2.6 Eigenvalues and eigenvectors
Most of what a matrix does to a vector is a tangled mixture of stretching, rotating and shearing. Run a matrix on a thousand random vectors and you will see a thousand different outcomes, the inputs go in pointing in every direction, and the outputs come back twisted into something new. It is hard, looking at this fog of arrows, to say what the matrix really is. Yet inside the fog, every square matrix hides a small set of privileged directions on which it acts in the simplest way imaginable: it stretches them in place. It does not rotate them. It does not shear them. It just multiplies them by a number. These privileged directions are called eigenvectors, and the numbers by which they are stretched are called eigenvalues. Together they are the deep grammar of the matrix.
Imagine the matrix as a machine that takes an arrow as input and gives an arrow as output. For most arrows, the output points somewhere unrelated to the input. But there is a handful of arrows, usually no more than the dimension of the space, for which the output points along exactly the same line as the input. The machine has merely lengthened the arrow, or shortened it, or possibly flipped it back the other way. Those arrows are eigenvectors; the number that records "by how much" is the eigenvalue. An eigenvalue of two means "stretch to double length"; one half means "shrink by half"; minus one means "flip"; zero means "collapse to the origin".
Once you find a matrix's eigenvectors, the matrix becomes transparent. In ordinary coordinates a matrix mixes everything with everything else. In eigen-coordinates, coordinates aligned with the eigenvectors, the matrix becomes a list of independent multiplications, one per direction. Complicated linear algebra reduces to scalar arithmetic. This is why eigendecomposition appears in nearly every part of modern AI: in the curvature analysis of loss landscapes, in principal component analysis, in spectral clustering, in stability analysis of recurrent networks, in PageRank, and in the singular value decomposition of §2.7.

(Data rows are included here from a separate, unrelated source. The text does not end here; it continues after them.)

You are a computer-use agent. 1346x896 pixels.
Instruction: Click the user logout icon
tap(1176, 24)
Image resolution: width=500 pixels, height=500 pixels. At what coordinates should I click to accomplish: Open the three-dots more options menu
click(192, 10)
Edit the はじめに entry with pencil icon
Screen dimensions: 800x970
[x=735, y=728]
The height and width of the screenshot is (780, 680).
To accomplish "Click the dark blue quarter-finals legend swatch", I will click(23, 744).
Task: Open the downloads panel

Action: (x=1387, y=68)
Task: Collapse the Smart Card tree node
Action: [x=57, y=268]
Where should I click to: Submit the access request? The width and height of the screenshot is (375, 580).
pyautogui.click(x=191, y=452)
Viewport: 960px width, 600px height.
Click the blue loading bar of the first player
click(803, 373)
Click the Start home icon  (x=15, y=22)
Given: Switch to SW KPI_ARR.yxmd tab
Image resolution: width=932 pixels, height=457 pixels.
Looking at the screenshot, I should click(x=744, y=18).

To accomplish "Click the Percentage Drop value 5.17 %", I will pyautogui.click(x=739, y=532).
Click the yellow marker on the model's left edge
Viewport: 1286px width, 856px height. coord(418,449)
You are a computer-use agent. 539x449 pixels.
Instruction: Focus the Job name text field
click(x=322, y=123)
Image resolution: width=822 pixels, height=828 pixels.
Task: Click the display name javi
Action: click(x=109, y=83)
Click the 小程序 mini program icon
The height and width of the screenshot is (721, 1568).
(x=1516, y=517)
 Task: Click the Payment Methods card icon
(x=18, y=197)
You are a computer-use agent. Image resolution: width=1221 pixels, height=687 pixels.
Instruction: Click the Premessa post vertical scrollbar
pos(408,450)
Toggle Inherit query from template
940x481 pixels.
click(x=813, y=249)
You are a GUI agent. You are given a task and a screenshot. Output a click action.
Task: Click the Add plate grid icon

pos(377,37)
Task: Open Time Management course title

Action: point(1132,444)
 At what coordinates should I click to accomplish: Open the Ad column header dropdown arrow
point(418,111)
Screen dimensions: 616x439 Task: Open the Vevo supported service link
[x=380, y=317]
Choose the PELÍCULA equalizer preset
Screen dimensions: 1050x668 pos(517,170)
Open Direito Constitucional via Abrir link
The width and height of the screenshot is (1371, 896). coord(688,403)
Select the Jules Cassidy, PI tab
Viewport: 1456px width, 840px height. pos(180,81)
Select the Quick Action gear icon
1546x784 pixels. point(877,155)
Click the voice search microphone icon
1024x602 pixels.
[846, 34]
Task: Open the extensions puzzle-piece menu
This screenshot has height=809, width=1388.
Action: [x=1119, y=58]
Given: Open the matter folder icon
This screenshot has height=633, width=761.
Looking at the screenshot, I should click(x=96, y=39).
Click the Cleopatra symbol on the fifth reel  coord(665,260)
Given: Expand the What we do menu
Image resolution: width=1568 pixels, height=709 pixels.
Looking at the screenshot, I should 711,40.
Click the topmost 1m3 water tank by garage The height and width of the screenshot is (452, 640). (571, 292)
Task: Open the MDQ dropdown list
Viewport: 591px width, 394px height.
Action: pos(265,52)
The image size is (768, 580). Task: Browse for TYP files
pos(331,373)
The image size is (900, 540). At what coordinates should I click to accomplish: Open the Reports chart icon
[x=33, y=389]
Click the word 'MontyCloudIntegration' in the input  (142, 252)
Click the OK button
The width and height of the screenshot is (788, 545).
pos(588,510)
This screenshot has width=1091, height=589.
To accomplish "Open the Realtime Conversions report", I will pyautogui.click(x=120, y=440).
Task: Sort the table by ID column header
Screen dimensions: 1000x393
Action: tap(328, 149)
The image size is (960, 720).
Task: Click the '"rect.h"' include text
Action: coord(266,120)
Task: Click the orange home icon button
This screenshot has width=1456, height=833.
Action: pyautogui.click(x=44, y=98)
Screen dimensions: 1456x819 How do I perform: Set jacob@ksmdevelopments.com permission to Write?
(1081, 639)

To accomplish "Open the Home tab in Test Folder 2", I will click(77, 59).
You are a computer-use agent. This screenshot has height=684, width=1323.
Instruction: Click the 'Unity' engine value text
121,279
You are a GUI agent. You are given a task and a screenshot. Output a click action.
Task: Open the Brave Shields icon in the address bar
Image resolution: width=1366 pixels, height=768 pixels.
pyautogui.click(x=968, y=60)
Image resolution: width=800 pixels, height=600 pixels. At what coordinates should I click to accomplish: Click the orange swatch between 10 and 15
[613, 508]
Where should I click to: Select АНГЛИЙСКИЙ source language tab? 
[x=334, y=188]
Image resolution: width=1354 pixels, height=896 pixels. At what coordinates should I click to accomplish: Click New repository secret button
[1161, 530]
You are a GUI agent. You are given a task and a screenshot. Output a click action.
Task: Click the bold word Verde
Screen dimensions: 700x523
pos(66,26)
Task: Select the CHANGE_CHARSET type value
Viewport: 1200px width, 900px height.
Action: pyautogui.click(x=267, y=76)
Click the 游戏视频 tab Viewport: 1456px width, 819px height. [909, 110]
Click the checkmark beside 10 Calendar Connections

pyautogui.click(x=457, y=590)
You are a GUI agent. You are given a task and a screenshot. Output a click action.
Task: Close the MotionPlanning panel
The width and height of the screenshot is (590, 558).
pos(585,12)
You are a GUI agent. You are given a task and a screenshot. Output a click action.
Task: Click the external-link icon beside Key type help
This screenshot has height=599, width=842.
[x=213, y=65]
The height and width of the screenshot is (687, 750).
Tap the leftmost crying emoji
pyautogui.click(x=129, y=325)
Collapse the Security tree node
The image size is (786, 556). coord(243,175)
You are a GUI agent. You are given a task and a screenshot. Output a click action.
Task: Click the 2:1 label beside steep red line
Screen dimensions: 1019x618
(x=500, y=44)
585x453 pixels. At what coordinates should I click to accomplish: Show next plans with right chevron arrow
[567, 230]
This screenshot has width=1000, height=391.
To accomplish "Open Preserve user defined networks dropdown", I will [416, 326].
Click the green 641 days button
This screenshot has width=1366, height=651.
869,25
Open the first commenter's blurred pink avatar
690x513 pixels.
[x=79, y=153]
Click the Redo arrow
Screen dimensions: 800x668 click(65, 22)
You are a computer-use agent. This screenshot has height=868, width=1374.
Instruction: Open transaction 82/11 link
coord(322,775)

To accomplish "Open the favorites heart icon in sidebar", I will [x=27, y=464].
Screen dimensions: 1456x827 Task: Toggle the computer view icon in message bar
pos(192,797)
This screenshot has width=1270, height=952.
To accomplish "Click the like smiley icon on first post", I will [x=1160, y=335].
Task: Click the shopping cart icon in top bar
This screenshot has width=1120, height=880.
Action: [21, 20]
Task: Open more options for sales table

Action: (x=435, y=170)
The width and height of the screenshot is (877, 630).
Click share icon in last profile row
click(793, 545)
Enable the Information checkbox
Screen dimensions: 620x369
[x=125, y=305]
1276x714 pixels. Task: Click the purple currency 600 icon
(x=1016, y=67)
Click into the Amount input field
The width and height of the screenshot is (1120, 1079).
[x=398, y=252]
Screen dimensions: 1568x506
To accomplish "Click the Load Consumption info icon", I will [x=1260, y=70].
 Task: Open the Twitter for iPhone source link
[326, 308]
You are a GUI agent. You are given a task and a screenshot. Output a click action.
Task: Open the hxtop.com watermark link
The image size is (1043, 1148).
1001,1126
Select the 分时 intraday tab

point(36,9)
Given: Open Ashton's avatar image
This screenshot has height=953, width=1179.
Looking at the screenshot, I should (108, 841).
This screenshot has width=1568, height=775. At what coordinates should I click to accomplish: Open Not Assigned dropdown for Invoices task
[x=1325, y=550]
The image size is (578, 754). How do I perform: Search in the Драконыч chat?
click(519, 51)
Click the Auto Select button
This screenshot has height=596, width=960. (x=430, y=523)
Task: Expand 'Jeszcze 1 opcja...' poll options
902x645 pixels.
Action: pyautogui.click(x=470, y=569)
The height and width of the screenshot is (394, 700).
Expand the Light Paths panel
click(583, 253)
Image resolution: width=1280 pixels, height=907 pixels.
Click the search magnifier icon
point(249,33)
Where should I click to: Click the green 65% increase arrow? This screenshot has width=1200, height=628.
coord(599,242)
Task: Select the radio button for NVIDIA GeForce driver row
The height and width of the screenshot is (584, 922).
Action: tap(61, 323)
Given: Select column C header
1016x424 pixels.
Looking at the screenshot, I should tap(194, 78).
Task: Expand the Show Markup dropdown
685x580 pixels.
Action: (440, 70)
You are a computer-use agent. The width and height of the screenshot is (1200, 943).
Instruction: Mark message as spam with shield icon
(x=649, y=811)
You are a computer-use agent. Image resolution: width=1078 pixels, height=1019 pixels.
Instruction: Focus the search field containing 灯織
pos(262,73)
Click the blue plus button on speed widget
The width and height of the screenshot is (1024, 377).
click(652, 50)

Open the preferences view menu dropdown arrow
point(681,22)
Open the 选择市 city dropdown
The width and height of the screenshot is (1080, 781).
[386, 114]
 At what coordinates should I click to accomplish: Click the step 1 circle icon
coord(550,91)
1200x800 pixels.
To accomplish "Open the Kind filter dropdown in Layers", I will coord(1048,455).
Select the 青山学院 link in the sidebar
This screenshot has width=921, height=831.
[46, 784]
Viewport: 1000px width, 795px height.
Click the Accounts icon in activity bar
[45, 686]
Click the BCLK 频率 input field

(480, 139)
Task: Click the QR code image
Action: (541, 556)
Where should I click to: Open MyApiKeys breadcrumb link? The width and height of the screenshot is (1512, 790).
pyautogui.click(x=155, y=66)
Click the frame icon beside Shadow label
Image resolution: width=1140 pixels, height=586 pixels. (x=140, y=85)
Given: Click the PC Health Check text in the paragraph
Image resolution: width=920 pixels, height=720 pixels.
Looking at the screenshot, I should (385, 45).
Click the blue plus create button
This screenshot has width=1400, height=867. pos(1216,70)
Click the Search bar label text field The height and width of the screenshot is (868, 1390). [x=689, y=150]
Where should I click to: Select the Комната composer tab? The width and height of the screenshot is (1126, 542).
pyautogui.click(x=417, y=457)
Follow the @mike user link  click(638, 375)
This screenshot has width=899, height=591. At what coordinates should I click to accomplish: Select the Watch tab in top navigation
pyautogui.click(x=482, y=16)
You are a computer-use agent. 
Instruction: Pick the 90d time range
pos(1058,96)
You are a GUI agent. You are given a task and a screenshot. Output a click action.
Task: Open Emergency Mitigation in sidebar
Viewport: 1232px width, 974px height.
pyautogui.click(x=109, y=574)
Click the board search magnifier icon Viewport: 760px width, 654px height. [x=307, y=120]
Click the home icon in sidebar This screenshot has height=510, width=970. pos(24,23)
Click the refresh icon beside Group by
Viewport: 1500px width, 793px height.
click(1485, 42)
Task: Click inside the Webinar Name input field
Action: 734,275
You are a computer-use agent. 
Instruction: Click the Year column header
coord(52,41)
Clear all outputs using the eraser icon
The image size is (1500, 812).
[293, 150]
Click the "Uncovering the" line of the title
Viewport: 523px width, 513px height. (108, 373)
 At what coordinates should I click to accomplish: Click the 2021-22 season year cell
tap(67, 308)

Eigenpairs are a richer invariant than the determinant and trace of §2.5. Instead of compressing the matrix to one number, they expose the full set of scaling factors and the directions on which they act. §2.7 generalises the idea to non-square matrices via the SVD.
Definition
The formal definition is compact. An eigenvector of a square matrix $\mathbf{A}$ is a non-zero vector $\mathbf{v}$ such that $$\mathbf{A}\mathbf{v} = \lambda\mathbf{v}$$ for some scalar $\lambda$, called the eigenvalue belonging to $\mathbf{v}$. The whole subject grows from this one equation. On the left is matrix-vector multiplication, the most general linear operation we have. On the right is mere scalar multiplication. For this particular pair $(\mathbf{v}, \lambda)$, the general operation collapses into the simple one: the matrix's effect on $\mathbf{v}$ is to multiply it by a number.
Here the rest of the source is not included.